The traditional waterfall approach has one set of teams for a discipline and hands it over to the next person when the development is done, but agile development comes with cross-functional team collaborations. Ability to communicate, collaborate, adapt, and trusting the team members is the core of agile. The project lead or product owner prioritize the work to be delivered, the team takes the lead to decide how the work gets done, managing small tasks and assignments.

Agile isn’t defined by a set of steps or specific development techniques. But, agile is a group of methodologies that hugely rely on feedback and improvement.
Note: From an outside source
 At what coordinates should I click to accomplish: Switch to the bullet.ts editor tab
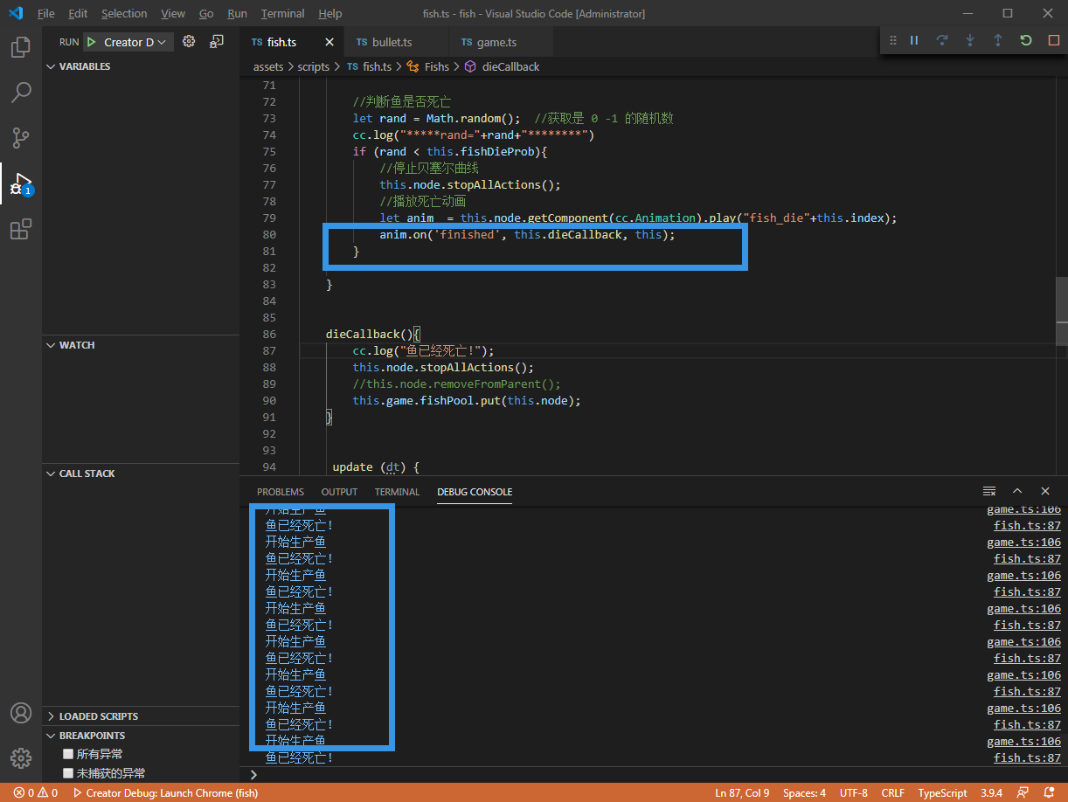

The Agile methodology didn’t suggest iterations or predefined team size. It mostly gives importance to the set of individuals. The team effort is the crucial thing in developing using the agile methodology

 

 

Why agile?

Teams are choosing agile so that they can adapt to changes in the marketplace or feedback from customers quickly without wasting plans. Enough plans and shipments in small increments let any team collect feedback on every change and integrate it into future at minimum cost.

But it’s not just about the profits, it’s about the team. As mentioned by the Agile methodology, human relations are more important than fixed processes. working with customers and teammates is crucial than already fixed arrangements. Delivering a working solution to the customer’s problems is crucial than detailed documentation.

An agile team works with a common goal, then brings it to a shape in the best way possible. Each team sets their own goals for quality, usability, and completeness. Although it may seem complex, company leaders find that when they put their trust in an agile team, that team feels a greater sense of responsibility and rises to exceed management’s expectations.

 

 

Agile frameworks

The publication of the Agile Manifesto in 2001 marks the birth of agile as a methodology. Since then, many agile frameworks have been developed such as Scrum, Kanban, Lean, and Extreme Programming (XP). Each of them contains the core principles of frequent iteration, continuous improvement, and superior quality in its own way.